At 7 DAT in 2022, sulfentrazone was the most injurious at both locations, resulting in 18% and 11% cotton injury at Clayton and Rocky Mount locations, respectively (Table 3). Similar to sulfentrazone, metribuzin and fomesafen had a greater cotton response at Clayton than Rocky Mount. At Clayton, metribuzin and fomesafen resulted in 11% and 12% cotton injury, respectively. Meanwhile, both caused 8% injury at Rocky Mount (Table 3). In addition to sulfentrazone (18%), fomesafen (12%), and metribuzin (11%), acetochlor (7%), pyroxasulfone + carfentrazone (7%), flumioxazin (6%), and linuron (6%) all caused injury that was statistically greater than nonherbicide-treated AMS at Clayton 7 DAT (Table 3).
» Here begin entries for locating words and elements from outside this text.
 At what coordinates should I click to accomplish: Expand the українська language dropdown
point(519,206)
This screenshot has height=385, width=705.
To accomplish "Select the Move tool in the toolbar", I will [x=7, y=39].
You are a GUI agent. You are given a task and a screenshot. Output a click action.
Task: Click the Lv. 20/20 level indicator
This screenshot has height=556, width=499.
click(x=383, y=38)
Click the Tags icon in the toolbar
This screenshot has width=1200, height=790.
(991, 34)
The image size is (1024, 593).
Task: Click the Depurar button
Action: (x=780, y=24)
Except for sulfentrazone (11%), metribuzin (8%), and fomesafen (8%), pyroxasulfone + carfentrazone (6%) was the only other treatment that caused injury greater than the nonherbicide-treated AMS (4%) at Rocky Mount (Table 3). Notably, atrazine (1%), acetochlor (2%), diuron (2%), fluometuron (1%), and pendimethalin (2%) resulted in statistically less injury than the nonherbicide-treated AMS (4%) at this location (Table 3). Differences in cotton injury between the two locations were likely attributed to rainfall, with Clayton and Rocky Mount accumulating 0.66 and 2.44 cm between 0 and 8 DAT, respectively (Table 2). Due to lower rainfall at Clayton, AMS granules likely remained on cotton foliage for an extended period after top-dress, thus causing slightly greater injury.
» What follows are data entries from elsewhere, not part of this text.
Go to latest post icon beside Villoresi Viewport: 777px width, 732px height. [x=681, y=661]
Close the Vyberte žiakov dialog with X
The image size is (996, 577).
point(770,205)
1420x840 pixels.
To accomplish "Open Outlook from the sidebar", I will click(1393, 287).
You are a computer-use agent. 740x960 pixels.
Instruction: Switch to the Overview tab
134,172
Cotton injury as affected by residual herbicide-coated granular ammonium sulfate fertilizer, 2022 at both experimental locations a–e.
a Abbreviations: AMS, ammonium sulfate; DAT, days after treatment; pyrox + carfen, pyroxasulfone + carfentrazone.
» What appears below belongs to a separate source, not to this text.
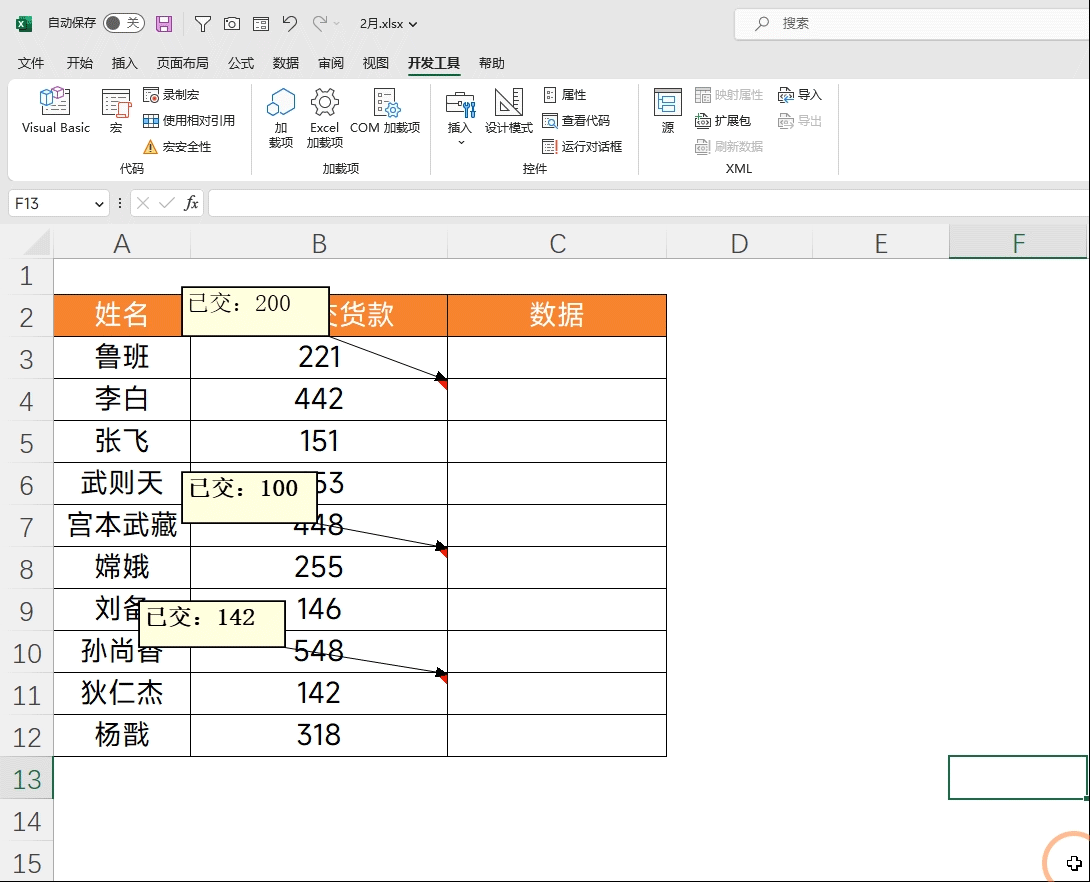The image size is (1090, 882).
Task: Open Excel 加载项 add-ins dialog
Action: pyautogui.click(x=325, y=117)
b Data are presented by year and location. Means within a column followed by the same letter are not statistically different according to Fisher’s protected LSD (P ≤ 0.05).
c Each herbicide was coated on granular AMS and top-dressed at 321 kg ha−1 onto 5- to 7-leaf cotton.
d The check received nonherbicide-treated granular AMS at 321 kg ha−1.
e Prior to top-dress, all plots (including the check) were treated with glyphosate at 1,345 g ae ha−1 and glufosinate at 656 g ai ha−1.
By 28 DAT in 2022, all treatments, except metribuzin, resulted in cotton injury that was statistically comparable to the injury observed with nonherbicide-treated AMS (3%) at both locations. Once again, cotton response to metribuzin was greater at Clayton (18%) than Rocky Mount (12%; Table 3). This was further evident 42 DAT, when metribuzin caused 39% and 17% cotton injury at Clayton and Rocky Mount in 2022, respectively (Table 3). Differences between locations were likely due to rainfall and soil texture. Soil texture at Clayton is a loamy sand, while Rocky Mount is a very-fine sandy loam. Between 17 and 40 DAT, Clayton received 1.95-cm more precipitation than Rocky Mount (Table 2). Given the higher sand content at Clayton plus the additional rainfall, metribuzin could have leached into the cotton root zone, thus causing greater root absorption and injury (Kleemann and Gill Reference Kleemann and Gill2008; Moomaw and Martin, Reference Moomaw and Martin1978). These findings are further supported by Coble and Schrader (Reference Coble and Schrader1973), who reported greater soybean (Glycine max L. Merr) sensitivity to metribuzin after rainfall was received on coarse-textured soil with low organic matter. In general, these results are expected, because metribuzin cannot be applied to soybeans or many other crops on coarse-textured soil with less than 2% organic matter (Anonymous 2024b). Aside from metribuzin, no other herbicide injured cotton at 42 DAT at either location (Table 3).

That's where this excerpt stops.